For most people, grilling season is still a long way away. I’m a bit of a fanatic: I’ll use my Weber grill in the wintertime, often standing in a foot of snow while I’m carefully turning my steaks over the hardwood coals below. In the spring, I put the Weber away, and unveil my larger ceramic grill. I use it to grill or smoke anything from a great steak to a whole chicken or even a pizza.
Making a great steak isn’t difficult, but like all good things, takes a little care and finesse.
It starts with the beef. I only buy grass-fed beef. I think it tastes better, and I buy it from local farms that raise the cattle humanely. Some say that grass-fed beef tastes too gamey. I understand that, because I’ve had grass-fed beef from many different sources over the years. The taste of the beef depends on the breed of cattle as well as the environment they’re raised in. The general title “grass-fed” is convenient to use, but quality varies greatly. The only answer to that is to keep trying cuts of beef until you find the one you like. For me, here in Rhode Island, Pat’s Pastured in East Greenwich has the quality and taste I’m looking for. And occasionally, my local Whole Foods will offer great cuts of grass-fed beef as well.
Grass-fed matters to me because the cows eat what is natural for them to eat: grass. The meat naturally has better fats; it’s higher in Omega-3’s. Feeding corn and grains to cattle is cheaper and fattens them up faster, which is why most American farmers switched to that method many years ago and created the factory farms we now have. But feeding them corn and grains also makes them sick, so the farmers have to pump antibiotics and hormones in them to keep disease away. Make no mistake: whatever nasty crap they put into the cow, goes into you. To me, it’s worth paying the extra bucks to support the farmers that do it right. I have beef less often, but what I have is the best I can get for my family.
If none of that matters to you, and you simply want to grab a slab of beef from your supermarket, that’s your choice. But even then, there are varying degrees of quality. Cough up a few extra bucks for better beef and it will reward you later.

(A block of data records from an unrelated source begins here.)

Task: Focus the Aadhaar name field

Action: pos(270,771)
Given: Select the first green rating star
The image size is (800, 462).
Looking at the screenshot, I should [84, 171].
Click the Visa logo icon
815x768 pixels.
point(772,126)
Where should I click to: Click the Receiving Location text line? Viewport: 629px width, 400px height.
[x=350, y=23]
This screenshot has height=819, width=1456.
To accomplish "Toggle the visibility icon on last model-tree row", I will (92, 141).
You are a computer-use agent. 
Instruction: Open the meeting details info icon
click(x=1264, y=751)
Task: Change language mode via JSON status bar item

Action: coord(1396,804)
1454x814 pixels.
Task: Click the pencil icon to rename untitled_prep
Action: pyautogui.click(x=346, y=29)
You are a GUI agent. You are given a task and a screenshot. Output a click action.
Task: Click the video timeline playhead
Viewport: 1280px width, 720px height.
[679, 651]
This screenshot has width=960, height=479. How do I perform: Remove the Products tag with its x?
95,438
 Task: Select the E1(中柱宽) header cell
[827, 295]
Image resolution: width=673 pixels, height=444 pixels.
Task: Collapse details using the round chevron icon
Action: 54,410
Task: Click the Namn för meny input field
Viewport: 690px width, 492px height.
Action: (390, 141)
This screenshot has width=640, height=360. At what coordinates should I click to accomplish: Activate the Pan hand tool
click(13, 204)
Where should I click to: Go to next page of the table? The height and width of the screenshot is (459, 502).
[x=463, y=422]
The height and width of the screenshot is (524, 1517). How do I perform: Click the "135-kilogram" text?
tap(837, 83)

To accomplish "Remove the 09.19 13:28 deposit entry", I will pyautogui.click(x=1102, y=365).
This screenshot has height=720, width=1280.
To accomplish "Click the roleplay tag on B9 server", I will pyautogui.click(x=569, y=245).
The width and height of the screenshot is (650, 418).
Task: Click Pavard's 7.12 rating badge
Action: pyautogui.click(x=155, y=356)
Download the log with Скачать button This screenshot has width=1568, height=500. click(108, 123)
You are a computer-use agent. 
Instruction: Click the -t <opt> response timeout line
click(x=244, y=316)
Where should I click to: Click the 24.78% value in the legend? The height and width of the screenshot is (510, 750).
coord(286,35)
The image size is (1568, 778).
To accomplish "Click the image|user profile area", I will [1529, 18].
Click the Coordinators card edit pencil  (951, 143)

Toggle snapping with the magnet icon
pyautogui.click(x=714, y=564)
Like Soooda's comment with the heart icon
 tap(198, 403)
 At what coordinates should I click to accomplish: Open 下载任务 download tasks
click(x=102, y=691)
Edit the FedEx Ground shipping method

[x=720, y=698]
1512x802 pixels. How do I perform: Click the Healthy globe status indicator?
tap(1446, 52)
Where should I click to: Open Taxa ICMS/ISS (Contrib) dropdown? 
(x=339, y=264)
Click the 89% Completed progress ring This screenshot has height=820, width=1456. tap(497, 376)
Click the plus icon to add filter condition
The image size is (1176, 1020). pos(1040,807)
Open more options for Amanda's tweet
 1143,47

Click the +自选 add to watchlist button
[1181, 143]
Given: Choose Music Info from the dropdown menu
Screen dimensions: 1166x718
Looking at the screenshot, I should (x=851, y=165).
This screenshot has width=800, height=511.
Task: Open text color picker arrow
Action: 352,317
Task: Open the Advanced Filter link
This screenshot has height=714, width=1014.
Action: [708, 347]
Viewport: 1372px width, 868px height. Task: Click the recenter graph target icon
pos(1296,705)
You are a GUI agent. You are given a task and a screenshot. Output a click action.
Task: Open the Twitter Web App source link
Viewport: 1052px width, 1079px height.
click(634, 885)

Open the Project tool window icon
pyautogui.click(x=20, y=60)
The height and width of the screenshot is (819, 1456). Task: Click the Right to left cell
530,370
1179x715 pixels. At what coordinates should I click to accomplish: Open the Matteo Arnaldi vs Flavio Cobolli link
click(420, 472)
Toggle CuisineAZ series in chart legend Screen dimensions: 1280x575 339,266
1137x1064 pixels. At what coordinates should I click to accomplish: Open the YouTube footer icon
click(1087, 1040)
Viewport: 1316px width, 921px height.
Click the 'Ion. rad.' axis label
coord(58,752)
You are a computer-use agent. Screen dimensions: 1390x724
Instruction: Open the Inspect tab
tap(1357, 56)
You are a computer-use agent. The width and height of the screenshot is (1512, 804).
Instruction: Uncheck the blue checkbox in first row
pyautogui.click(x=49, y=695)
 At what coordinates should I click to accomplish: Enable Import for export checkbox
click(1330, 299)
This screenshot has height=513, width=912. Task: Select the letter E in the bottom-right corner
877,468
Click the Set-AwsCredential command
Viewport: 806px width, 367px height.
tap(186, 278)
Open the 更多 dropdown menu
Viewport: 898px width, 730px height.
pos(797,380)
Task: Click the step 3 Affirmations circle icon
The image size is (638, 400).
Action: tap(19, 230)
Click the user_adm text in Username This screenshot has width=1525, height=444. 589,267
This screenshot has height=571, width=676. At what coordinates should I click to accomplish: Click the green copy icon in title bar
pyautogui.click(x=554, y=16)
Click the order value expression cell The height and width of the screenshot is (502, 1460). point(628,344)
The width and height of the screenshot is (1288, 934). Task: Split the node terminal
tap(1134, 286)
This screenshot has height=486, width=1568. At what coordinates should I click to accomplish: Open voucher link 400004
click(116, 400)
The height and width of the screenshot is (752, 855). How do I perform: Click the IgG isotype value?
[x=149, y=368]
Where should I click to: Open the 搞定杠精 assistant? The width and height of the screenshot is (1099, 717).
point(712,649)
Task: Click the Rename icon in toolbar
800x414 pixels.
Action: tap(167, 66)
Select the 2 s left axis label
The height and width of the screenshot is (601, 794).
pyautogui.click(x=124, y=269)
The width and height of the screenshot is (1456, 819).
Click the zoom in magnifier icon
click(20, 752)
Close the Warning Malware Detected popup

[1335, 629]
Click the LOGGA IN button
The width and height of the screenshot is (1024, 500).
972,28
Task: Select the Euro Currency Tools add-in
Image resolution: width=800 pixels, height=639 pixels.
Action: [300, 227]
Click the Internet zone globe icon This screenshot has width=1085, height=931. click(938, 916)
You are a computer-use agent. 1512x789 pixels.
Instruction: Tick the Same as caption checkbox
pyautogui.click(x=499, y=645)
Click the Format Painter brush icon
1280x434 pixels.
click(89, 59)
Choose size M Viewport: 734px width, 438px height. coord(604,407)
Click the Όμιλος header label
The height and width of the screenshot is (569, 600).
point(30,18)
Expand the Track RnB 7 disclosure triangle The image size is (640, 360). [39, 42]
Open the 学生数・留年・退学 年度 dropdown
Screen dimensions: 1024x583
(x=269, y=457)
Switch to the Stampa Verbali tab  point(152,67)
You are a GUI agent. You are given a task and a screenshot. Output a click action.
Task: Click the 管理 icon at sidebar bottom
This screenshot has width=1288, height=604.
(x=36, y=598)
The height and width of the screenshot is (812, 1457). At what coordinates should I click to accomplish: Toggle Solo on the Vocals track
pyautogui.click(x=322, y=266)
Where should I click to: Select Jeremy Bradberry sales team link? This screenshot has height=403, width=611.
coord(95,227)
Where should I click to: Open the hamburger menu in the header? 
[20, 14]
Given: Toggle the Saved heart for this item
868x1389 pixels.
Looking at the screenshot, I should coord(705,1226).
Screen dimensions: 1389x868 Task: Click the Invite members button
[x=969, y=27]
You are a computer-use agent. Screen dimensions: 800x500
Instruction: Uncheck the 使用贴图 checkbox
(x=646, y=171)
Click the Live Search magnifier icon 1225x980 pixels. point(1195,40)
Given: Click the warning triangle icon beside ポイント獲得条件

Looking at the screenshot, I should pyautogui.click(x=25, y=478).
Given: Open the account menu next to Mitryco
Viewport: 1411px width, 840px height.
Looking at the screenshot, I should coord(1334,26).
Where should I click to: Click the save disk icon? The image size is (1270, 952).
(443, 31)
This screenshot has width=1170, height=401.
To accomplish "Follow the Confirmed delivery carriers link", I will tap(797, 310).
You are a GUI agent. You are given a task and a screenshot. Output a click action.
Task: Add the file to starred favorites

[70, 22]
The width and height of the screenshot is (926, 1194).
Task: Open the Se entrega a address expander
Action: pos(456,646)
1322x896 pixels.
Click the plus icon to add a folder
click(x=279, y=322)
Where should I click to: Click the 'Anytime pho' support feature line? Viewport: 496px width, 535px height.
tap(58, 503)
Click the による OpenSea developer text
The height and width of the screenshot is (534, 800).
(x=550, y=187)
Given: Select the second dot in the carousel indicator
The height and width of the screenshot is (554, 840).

A perfect medium-rare porterhouse that was simply pan-seared. It was thin enough not to even go in the oven.
The cut of beef I select is as personal as the choice to go grass-fed or not. My absolute favorite cut is the porterhouse: NY strip on one side, tenderloin on the other, bone in the middle. (Not to be confused with a T-bone, which offers almost no tenderloin.) And it needs to be thick. The thicker the cut of beef, the more control I have over the final cooking temperature I want it to be. Unfortunately, because grass-fed beef costs more, farmers often sell skinny porterhouses to keep the price down. But the end product comes out over-cooked, because the meat is so thin. I would rather pay big bucks less often and get a real slab of meat than get a scrawny cut more often.
If you want to try grass-fed beef, but are put off by the high price of the more popular cuts (tenderloins, ribeyes, etc.), go for the less popular cuts: flank, hangar, etc. They cost a lot less and they’ve got great taste. You just need to be careful not to overcook them because they’re usually thin and contain very little fat.
Many articles have been written about it being okay to cook beef from frozen, but I don’t like to do that. I always take my slab of beef out of the freezer the day before I want to cook it, and thaw it in the fridge (out of its wrapper.) Then, about an hour before I plan on cooking it, I take it out of the fridge and place it on a plate to warm to room temperature. I like to rub the beef with sea salt and fresh cracked black pepper and let it sit that way for an hour. And that’s all I season my beef with. No need to hide the flavor of amazing beef!
But although I grill year ’round, it’s not always convenient to fire it up when I crave a steak. Few methods can rival the simple steps of searing both sides of the beef in a hot cast iron skillet, and then finishing it in the oven. I use pork lard or bacon fat in the cast iron pan, heat it, sear one side, flip it over, sear the other side, and place it in a 375-degree oven. How long to cook it is a matter of practice. Eventually you learn the quirks of your oven and you get the perfect steak every time. Until then, a thermometer helps, though you don’t want to poke the hell out of your beef and let all the juices run out.
And it’s key to let the steak rest. I’ve gone to all this trouble…it would be dumb to mess it up now! This is when I take a few minutes to make myself a nice cocktail. By the time the cocktail’s made, and I’ve taken a few sips, the beef is ready to be devoured.
That’s not scallions. That’s garlic! And a side of fresh oregano.
With the garden coming to life again this spring, I found a bunch of shoots popping out of the soil in my garlic patch. I pulled them out, and the garlic greens looked just like baby scallions, only with tiny garlic bulbs at the bottoms. I also found some fresh oregano growing in the herb garden. I washed them all, finely chopped them, and sautéed them in a pan with a little olive oil, butter, salt and pepper. I cooked them just until the garlic started to get brown and crispy, and I poured it all over my porterhouse. Fantastic!